→ **What is needed**
For the string "button", find every matching line in the records and copy it.
-- Source records follows --
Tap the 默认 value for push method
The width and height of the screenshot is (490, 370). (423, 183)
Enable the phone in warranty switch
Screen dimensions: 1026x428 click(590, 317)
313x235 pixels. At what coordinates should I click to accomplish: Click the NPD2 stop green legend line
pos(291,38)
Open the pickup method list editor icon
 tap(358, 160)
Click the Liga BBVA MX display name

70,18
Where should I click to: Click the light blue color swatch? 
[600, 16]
-- Source records concluded --
-- Source records follows --
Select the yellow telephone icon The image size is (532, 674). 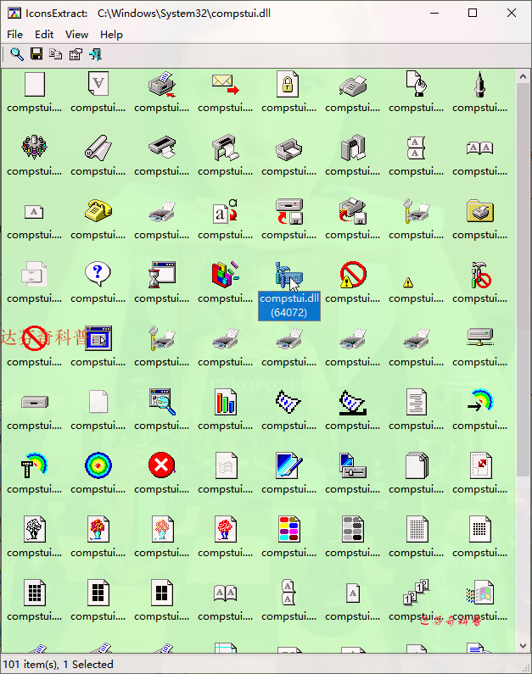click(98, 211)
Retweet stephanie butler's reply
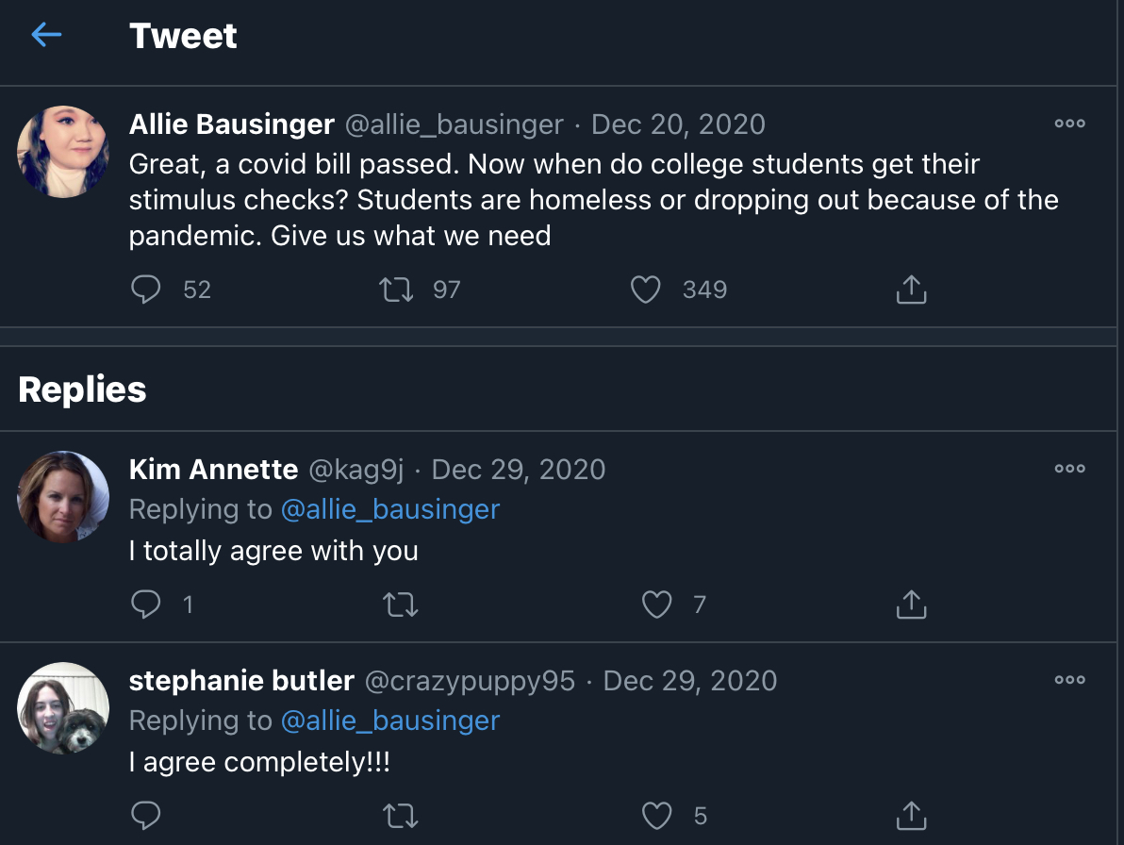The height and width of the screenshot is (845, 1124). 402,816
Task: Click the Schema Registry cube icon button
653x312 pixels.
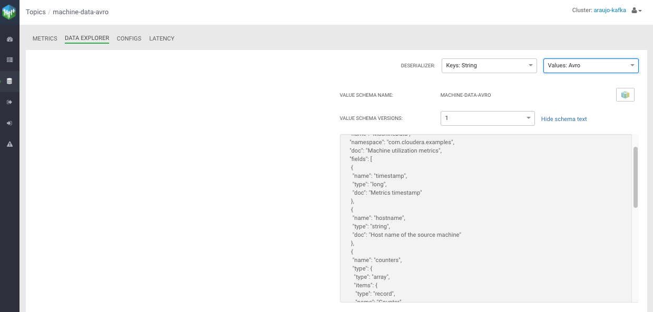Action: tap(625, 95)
-- Source records concluded --
-- Source records follows --
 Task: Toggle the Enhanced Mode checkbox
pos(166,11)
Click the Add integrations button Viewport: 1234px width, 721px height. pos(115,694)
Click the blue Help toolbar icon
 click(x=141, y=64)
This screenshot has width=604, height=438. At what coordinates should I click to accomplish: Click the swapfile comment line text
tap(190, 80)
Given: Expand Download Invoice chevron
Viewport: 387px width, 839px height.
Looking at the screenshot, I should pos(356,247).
-- Source records concluded --
→ **Response**
Task: Click the Schema Registry cube icon button
Click the Add integrations button Viewport: 1234px width, 721px height. pos(115,694)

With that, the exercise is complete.